Secondo i giudici, Foffo e Prato diedero sfogo alle loro pulsioni sadiche, contattando la vittima allo scopo di infliggerle sofferenze fino alla morte. Riconosciuta l'aggravante dei motivi abietti
Manuel Foffo era capace di intendere e volere nei momenti in cui, "d'intesa con Marco Prato, decideva di uccidere Luca Varani". Lo ha stabilito la Cassazione in seguito alla "ponderata disamina degli elementi valutativi" compiuta dalla Corte d’Appello di Roma, confermando così la condanna a 30 anni per l’omicidio di Luca Varani, massacrato nella Capitale nel marzo 2016 dopo essere stato drogato. La prima sezione penale sottolinea che la perizia tecnica "non consentiva di affermare la sussistenza in capo a Foffo di una condizione psichica patologica inquadrabile come disturbo della personalità", tale da ritenere che non fosse imputabile.

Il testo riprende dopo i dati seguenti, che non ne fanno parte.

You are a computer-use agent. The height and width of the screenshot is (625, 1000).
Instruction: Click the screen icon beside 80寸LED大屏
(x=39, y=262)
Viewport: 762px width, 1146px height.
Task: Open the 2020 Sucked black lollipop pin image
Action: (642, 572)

In più, "privo di rilevanza clinica doveva ritenersi l'abuso di sostanza stupefacenti dedotto dalla difesa". Foffo e Marco Prato, morto suicida in carcere, diedero "sfogo alle pulsioni sadiche che si erano già manifestate la notte che precedeva l'assassinio, con l'uscita dei due amici, a bordo dell'autovettura di Prato, alla ricerca di un soggetto al quale 'fare del male’”.
Riconosciuta l’aggravante dei motivi abietti
Per la Cassazione è "un dato probatorio incontroverso quello secondo cui i correi, non essendo riusciti a individuare un soggetto su cui sfogare e loro perversioni, decidevano di contattare, tramite Prato, che lo conosceva, Luca Varani, allo scopo di concentrare su di lui le loro perversioni, seguendo uno schema operativo che prevedeva la neutralizzazione della vittima mediante l'Alcover", il farmaco con il quale lo stordirono. L’obiettivo dei due era quello di infliggere a Varani “sofferenze fino a farlo morire, allo scopo di trarre piacere da tale esperienza, nella consapevolezza che la loro azione avrebbe comportato l'uccisione della vittima”. Tutto ciò, secondo i giudici, valida la decisione di riconoscere l'aggravante dei motivi abietti.